Walters told the West Australian that the number of older expectant mothers had reached epidemic proportions. He stressed that his major concern was that older women had a higher risk of medical complications during pregnancy including higher blood pressure, diabetes, heart disease and kidney trouble.
In an interview with the paper, he reportedly said:
"I see many, many women with diabetes, high blood pressure and all sorts of medical problems and, of course, the older the woman is, the more likely she's got medical problems…
"There are far more women over the age of 38 getting pregnant than there ever were 10, 20 years ago.
"The medical side is only part of it. It is selfish and self-centered of older women to have babies because they are not just babies — they are babies for a little while and they become people."
Stop right there, said one commentator on breakfast TV who professed to having given birth to her last child after the age of 38 and called the comment "patronizing," as older women were by her reckoning far more capable of understanding that babies grow up.
Fair point.
Walters defended his comments by elaborating on them in an interview with the Australian Broadcasting Corporation (ABC):
"The selfishness side of it is a small aspect but I think that when women are over 40, yes they're having a baby who's a baby for a little time but that child will grow into a person in their 20s and 30s who will have, if the parents are still alive, elderly and potentially unwell parents.
"That's the point I was making [in the paper] that was sort of stressed by the paper but it wasn't the main point I was making."
Fair point.
But many commentators wondered whether Walters was being realistic in suggesting women should have kids younger or not at all.
Birth statistics over the past 20 years show many more Australian women delaying parenthood till the 30s and beyond. According to Australian Institute of Health and Welfare statistics, 21.4 percent of women giving birth in 2006 were 35 years of age or older, up from 15 percent in 1997, MSN NZ reports.

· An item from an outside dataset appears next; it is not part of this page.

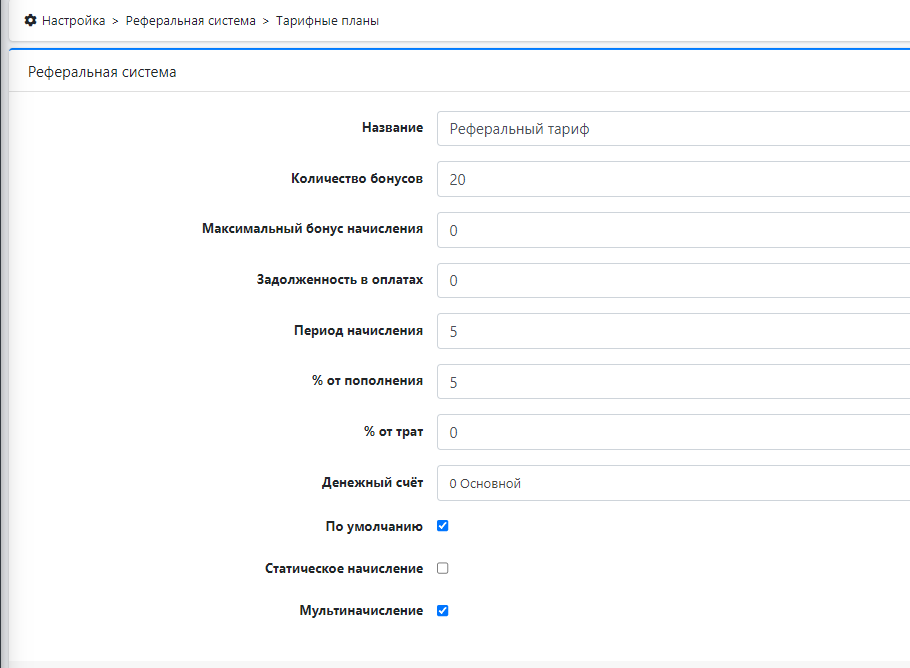
Task: Click the Реферальная система panel header
Action: [102, 72]

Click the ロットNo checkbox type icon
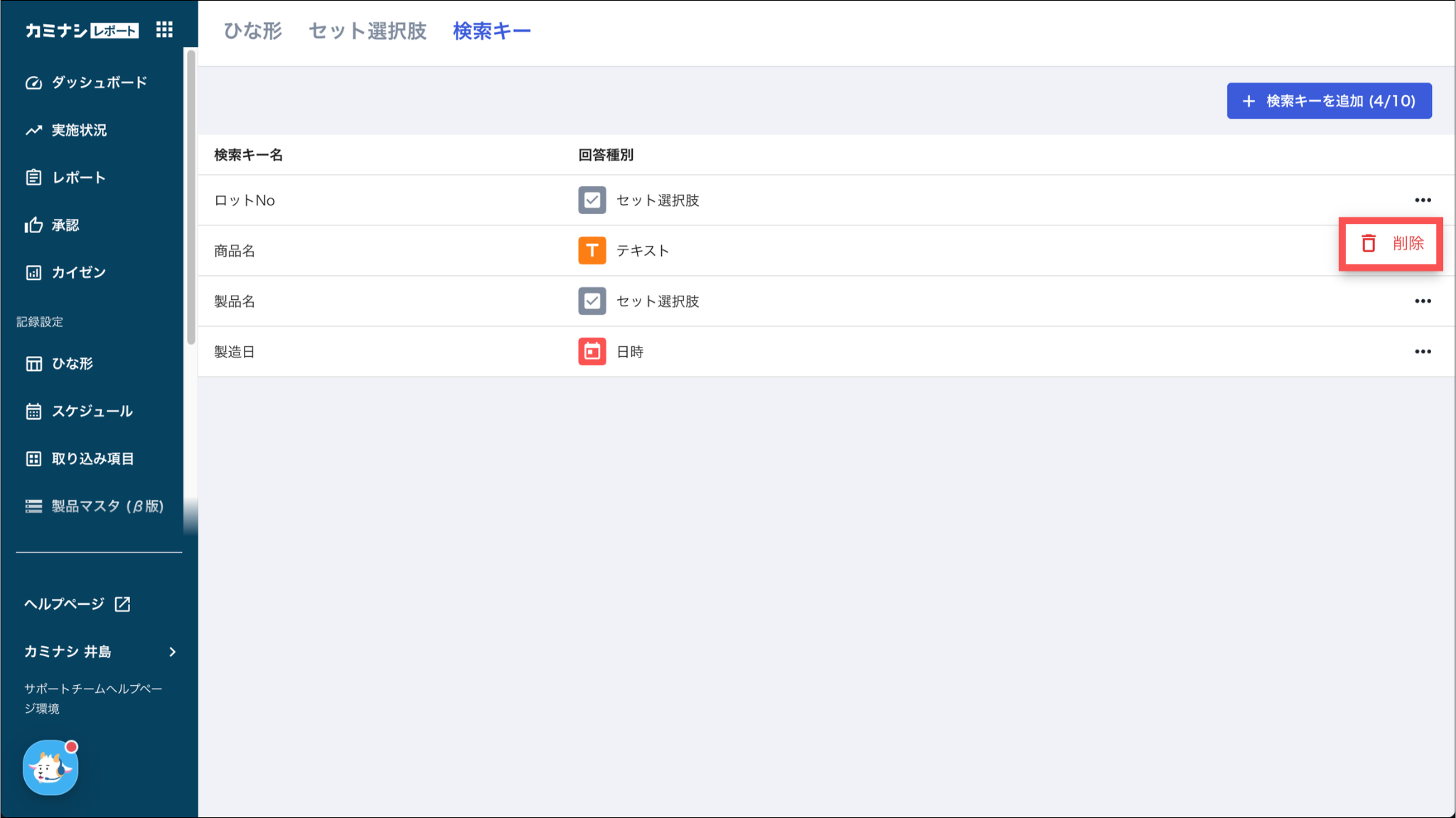(x=592, y=200)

And according to the Baby Center website frequented by expectant Aussie moms:
In 2005, more babies were born to women aged between 30 and 35 than to any other age group. Also confirming the trend to delay motherhood, the median age of new mums is now nearly 31-years-old, up from 27 in 1985.
The ABC, meanwhile, spoke to Catherine McMahon, a university lecturer specializing in "the psychosocial wellbeing of women during pregnancy and early parenthood," who also said something quite hard to argue with:
"It takes two, mostly, to make a baby and most older mothers have older male partners and they're part of the decision."

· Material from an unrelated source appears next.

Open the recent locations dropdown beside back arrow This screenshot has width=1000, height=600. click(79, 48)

McMahon joined a chorus of women complaining on the airwaves Tuesday that one of the main reasons Aussie women delayed having kids was the problem of finding a committed partner who was willing to have a baby with them.

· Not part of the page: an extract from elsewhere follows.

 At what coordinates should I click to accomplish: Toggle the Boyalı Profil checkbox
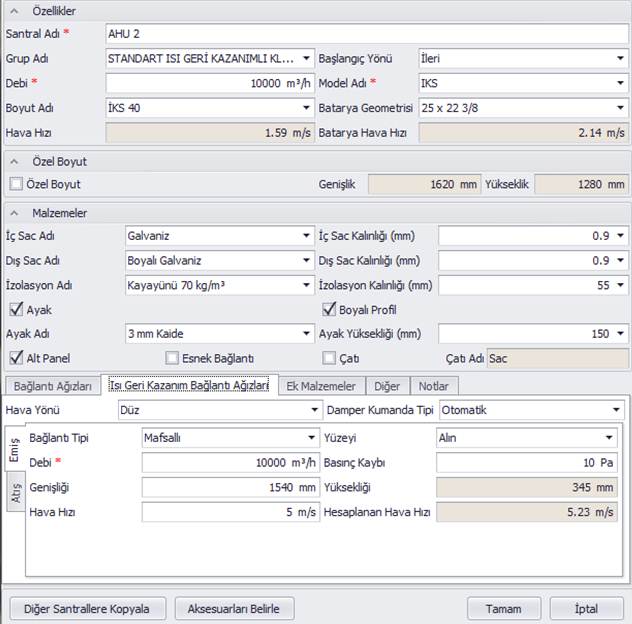coord(329,310)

Fair point, indeed, and one not lost on those calling into talkback radio throughout the day with stories of long relationships ended by men trading them in for a newer model.
Taking her argument back to the high ground, McMahon said that regardless of statistical risks, there needed to be "a more balanced response to older women having babies."
Besides, she said, studies showed that older women "were more psychologically prepared for pregnancy, able to deal with the stress of parenthood and were less likely to experience depression compared to younger mothers."
"I think it's really important to not stigmatize and label older mothers, certainly in our very large sample we found no evidence that the older mothers were having more problematic adjustment."
Meanwhile, Walters — apparently forgoing a constructive approach to the issue of delayed pregnancy — threw fuel on the fire by describing "older women, more obese women, more unfit women, women with medical problems" as "bloody hard work" and the type who "don't do so well in pregnancy."
Walters sagely advised women to have their children by the time they were 37 and to have a medical check-up and be a healthy weight before they fell pregnant.
Perhaps unsurprisingly, King Edward Memorial Hospital distanced itself from his comments with a statement that said that his opinions were just that —his — and not those of the hospital.